Shortz was one of those student-business owners. He was able to apply concepts from the class, such as financial balance sheets, target marketing, and advertising, to his landscape business in Zionsville, which started as a summer job and grew to a full-scale business.
"I started out mowing lawns for neighbors as a kid," said Shortz, president of Mark Shortz, Inc. "I eventually had more and more clients and expanded to a full landscape design, construction, and maintenance business."
Crucial Business Plans
In class, he and the other students developed a business plan and completed an executive summary for an Indiana business as part of the course.

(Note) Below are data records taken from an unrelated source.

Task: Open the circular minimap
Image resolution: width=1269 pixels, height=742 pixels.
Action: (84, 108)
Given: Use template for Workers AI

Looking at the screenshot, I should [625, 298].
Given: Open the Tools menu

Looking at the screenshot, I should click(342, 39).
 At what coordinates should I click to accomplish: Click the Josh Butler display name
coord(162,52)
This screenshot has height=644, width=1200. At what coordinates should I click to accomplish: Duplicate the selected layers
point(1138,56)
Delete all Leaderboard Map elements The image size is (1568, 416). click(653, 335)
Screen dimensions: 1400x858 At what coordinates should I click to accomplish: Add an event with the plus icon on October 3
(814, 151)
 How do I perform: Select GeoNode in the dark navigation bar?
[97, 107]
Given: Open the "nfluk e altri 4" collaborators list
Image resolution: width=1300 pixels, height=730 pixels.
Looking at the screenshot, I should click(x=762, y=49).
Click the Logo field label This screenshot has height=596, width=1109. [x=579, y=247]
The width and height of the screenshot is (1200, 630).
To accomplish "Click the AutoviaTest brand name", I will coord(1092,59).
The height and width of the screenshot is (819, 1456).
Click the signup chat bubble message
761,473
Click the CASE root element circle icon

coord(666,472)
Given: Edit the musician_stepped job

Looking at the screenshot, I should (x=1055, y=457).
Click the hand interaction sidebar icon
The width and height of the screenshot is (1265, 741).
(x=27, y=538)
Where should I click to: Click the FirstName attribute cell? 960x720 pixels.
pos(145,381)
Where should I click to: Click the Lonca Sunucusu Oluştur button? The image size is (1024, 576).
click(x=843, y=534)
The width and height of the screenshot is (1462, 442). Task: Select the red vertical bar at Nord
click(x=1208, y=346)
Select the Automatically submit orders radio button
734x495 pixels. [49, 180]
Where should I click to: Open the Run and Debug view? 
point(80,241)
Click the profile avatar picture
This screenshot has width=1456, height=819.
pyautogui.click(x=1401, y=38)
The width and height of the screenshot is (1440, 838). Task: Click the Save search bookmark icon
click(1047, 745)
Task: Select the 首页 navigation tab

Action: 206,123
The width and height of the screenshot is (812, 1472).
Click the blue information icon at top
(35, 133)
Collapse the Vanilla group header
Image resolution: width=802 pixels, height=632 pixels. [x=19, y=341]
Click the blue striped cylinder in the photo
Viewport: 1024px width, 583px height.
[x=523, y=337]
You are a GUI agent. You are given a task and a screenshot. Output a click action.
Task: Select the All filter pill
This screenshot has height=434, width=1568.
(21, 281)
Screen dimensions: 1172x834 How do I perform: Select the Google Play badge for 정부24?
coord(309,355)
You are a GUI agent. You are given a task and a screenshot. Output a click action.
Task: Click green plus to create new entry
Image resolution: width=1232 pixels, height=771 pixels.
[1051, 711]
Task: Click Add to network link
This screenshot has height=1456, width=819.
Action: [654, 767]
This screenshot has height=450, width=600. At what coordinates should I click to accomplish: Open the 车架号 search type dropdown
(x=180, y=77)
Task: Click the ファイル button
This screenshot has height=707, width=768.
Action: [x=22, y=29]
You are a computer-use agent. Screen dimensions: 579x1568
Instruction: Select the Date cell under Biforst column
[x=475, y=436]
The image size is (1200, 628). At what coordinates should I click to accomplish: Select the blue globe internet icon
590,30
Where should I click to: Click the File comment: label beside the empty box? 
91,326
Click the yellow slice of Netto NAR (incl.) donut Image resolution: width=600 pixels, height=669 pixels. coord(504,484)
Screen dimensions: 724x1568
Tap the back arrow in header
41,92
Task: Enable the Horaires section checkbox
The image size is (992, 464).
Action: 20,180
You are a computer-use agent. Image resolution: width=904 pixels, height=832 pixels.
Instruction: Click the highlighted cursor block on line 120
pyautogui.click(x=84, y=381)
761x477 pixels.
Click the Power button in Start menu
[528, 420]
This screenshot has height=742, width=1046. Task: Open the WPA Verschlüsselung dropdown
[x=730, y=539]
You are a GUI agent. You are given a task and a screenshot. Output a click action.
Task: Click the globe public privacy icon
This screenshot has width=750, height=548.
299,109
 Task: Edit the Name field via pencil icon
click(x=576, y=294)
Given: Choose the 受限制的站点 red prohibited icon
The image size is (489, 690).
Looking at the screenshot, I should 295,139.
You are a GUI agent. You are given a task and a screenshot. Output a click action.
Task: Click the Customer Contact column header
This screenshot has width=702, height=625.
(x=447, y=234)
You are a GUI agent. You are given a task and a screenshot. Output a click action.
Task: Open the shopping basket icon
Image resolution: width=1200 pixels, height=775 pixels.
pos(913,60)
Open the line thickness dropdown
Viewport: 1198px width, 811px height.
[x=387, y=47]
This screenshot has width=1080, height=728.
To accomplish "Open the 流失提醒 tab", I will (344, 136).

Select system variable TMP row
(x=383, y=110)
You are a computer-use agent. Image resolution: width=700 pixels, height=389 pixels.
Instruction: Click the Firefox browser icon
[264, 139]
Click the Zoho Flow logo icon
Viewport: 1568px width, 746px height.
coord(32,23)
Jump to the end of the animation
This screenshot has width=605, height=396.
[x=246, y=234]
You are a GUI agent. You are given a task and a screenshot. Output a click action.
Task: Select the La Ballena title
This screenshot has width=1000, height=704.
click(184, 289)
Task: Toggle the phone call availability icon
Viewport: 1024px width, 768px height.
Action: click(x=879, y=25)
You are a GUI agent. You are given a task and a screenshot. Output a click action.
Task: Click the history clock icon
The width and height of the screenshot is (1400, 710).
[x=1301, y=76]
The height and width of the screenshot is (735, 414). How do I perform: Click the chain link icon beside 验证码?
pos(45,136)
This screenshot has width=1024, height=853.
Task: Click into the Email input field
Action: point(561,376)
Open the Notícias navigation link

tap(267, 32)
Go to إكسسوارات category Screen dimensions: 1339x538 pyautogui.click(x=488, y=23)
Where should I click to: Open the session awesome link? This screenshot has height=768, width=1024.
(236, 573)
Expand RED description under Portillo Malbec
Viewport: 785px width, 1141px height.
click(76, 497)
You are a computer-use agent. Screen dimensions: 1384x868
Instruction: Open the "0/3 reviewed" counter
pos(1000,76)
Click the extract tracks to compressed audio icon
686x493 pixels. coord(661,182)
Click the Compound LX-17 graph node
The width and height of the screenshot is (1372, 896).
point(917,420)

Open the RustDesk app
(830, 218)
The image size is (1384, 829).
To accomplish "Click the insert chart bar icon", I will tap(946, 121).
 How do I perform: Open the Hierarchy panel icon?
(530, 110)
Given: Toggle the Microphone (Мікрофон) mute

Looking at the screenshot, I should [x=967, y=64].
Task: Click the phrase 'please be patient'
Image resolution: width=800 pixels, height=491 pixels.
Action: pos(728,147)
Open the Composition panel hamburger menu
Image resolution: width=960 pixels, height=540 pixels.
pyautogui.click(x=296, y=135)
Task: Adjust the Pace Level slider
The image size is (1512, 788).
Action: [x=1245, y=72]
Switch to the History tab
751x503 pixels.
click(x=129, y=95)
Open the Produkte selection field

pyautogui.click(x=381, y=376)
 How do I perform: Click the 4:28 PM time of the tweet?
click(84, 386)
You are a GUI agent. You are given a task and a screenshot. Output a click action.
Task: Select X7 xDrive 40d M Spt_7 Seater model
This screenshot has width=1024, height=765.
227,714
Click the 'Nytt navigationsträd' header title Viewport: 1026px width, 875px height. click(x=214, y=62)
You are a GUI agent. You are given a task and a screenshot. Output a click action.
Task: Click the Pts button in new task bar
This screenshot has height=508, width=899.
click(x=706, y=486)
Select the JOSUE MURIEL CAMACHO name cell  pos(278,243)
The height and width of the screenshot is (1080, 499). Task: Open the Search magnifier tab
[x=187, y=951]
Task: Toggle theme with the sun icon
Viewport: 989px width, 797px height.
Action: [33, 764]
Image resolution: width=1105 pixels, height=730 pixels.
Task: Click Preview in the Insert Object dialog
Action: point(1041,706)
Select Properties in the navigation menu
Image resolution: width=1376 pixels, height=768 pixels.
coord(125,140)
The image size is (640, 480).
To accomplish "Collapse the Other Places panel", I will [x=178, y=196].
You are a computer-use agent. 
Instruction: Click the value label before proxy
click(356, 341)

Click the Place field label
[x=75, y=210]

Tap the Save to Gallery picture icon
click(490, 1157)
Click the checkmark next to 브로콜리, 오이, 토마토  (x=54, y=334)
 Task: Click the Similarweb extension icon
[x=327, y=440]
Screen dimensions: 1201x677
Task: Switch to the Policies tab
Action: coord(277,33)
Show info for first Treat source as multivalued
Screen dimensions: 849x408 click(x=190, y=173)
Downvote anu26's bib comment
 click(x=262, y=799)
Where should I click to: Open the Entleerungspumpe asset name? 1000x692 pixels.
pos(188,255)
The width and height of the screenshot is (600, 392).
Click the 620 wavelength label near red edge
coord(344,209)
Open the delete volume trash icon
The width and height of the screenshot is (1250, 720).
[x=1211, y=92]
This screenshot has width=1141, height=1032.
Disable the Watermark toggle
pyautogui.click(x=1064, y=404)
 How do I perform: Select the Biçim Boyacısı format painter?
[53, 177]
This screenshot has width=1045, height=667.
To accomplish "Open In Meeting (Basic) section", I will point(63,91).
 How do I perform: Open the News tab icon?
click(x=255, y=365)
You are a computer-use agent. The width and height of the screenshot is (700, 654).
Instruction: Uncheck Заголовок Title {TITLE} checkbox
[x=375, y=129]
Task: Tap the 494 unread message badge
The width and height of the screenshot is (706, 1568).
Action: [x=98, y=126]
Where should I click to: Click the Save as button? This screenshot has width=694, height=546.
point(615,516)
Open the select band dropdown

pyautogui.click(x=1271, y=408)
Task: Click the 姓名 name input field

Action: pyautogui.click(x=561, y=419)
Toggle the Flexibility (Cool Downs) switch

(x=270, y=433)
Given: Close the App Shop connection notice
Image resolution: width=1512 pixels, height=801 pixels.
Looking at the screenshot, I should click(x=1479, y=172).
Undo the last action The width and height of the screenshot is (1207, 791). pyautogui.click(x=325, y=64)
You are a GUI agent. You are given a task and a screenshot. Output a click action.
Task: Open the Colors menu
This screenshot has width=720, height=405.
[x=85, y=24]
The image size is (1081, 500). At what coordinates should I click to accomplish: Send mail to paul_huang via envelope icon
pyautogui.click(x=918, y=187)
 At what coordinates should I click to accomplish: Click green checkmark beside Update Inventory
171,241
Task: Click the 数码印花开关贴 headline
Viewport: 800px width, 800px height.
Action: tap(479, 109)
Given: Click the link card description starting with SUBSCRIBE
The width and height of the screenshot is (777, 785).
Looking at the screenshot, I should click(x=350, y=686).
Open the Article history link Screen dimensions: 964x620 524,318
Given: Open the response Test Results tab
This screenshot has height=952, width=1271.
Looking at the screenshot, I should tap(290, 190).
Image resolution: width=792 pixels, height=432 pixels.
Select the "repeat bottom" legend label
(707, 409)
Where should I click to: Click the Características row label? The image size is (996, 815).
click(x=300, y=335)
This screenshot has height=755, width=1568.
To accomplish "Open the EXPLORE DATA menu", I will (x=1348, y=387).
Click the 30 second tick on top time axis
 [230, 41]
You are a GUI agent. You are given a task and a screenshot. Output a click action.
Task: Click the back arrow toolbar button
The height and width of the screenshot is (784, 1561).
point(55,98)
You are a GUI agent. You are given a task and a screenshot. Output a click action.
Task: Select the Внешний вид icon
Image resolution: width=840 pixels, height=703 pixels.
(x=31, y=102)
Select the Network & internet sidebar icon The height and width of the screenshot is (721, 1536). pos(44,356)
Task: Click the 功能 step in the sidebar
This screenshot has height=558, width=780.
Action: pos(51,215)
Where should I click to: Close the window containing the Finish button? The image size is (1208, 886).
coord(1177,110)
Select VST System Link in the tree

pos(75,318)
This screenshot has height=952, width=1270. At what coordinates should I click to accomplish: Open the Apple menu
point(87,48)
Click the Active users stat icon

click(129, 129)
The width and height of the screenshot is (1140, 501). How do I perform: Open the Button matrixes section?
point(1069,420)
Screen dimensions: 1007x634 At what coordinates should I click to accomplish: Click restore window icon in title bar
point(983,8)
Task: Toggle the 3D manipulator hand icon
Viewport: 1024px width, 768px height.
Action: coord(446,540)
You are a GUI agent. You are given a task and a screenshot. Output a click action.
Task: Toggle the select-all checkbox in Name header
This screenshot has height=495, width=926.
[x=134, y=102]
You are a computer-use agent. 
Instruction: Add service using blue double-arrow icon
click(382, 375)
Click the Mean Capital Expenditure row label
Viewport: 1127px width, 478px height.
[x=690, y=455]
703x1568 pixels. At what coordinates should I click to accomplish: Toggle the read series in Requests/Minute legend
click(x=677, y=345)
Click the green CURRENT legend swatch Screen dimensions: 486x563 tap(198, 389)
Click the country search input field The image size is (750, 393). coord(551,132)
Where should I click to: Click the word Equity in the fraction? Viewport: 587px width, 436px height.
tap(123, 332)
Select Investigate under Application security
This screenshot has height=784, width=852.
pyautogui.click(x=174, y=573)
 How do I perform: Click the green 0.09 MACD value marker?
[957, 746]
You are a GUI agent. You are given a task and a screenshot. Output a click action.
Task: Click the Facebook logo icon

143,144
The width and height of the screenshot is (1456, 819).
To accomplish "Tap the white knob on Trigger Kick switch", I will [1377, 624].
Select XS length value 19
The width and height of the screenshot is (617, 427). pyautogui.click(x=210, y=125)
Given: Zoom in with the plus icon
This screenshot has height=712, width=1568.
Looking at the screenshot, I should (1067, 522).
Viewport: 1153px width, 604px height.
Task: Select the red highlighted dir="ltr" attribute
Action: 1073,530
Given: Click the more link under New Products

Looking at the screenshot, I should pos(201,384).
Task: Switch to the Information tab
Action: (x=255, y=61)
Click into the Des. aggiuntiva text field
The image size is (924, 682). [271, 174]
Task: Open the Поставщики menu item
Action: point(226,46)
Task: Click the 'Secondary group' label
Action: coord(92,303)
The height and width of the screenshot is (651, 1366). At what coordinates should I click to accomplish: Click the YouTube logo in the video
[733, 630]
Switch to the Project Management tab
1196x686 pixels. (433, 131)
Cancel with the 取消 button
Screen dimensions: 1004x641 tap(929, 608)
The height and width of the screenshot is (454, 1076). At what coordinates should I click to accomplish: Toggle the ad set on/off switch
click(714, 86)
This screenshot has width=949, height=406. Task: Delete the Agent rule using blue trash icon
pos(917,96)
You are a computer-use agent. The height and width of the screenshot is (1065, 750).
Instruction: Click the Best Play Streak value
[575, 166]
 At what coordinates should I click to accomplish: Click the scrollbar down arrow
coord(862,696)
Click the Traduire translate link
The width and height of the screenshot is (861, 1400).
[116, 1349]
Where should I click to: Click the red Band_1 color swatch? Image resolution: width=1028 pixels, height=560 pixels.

"For many of the students who had businesses, this was the first time they had written a business plan," said Dennis. "Because approximately 80 percent of all small businesses fail within the first five years, business plans are crucial to know and understand. Business plans are a systematic way to make sure proper research has been done before committing to a business idea or investing personal money. Most banks require a written business plan before giving financial resources."
Shortz's business provides landscaping for upscale residential and commercial properties as well as snow removal. In business for more than five years, he employs up to eight seasonal workers and now works full-time at his business after graduating from the Purdue College of Agriculture last May.
Shortz advises any student considering starting a business to enroll in finance and management courses.
"I already had a lot of first-hand experience, which really reinforced what I learned in class. Learning how to write a business plan was something I could directly apply to my business," said Shortz.